Was ist reformiert?

Reformierte Kirchen sind in der Regel eher nüchtern und sachlich eingerichtet. Es gibt keine Kruzifixe, weil das zweite Gebot (Bilderverbot: Du sollst Dir kein Bildnis machen) dahingehend ernst genommen wird. Die Verkündigung des Wortes Gottes steht im Mittelpunkt des Gottesdienstes. Die Gemeinde versammelt sich „um das Wort“, welches meist von der Kanzel gepredigt wird. Ein Abendmahltisch ersetzt den Altar. Damit soll der Eindruck vermieden werden, wir Menschen könnten Gott durch ein Opfer beeindrucken.

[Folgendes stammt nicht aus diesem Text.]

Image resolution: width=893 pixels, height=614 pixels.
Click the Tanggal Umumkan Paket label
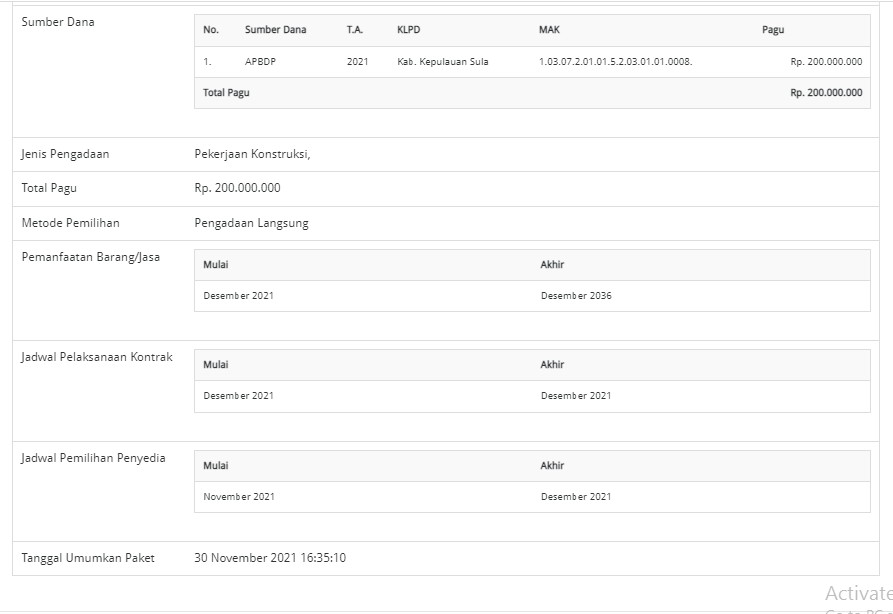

Die Liturgie reformierter Gottesdienste räumt der Predigt große Bedeutung ein. Ebenso wichtig sind aber die Gebete, der Gemeindegesang und gemeinsam gesprochene Texte. Besonders gepflegt wird der Gesang der Psalmen in der Textfassung von Matthias Jorrissen und den Melodien aus dem Genf des 16. Jahrhunderts.

In den Fragen der Theologie trennen die Konfessionen heute keine tiefen Gräben mehr. Auch wenn die Reformierten ihre eigenen Bekenntnisschriften haben, und diese auch aktuell geltend machen, können evangelische Theologinnen und Theologen heute gemeinsam daran mitarbeiten, den Glauben in unserer Zeit verständlich zu machen.

Das von den Gemeindemitgliedern gewählte Presbyterium bzw. der Kirchenrat leitet die Geschicke der Kirchengemeinde. Die Gemeinden ordnen ihre Angelegenheiten weitgehend selbstständig. Unter anderem wählen die Gemeindemitglieder ihre Pastorinnen und Pastoren in eigener Verantwortung. Nur was in der Gemeinde nicht entschieden werden kann, wird der Synode in der Region oder der Gesamtsynode vorgelegt (Subsidaritätsprinzip). Die Gesamtkirche (Landeskirche) wird ebenfalls durch die mehrheitlich mit Laien besetzte Gesamtsynode geleitet.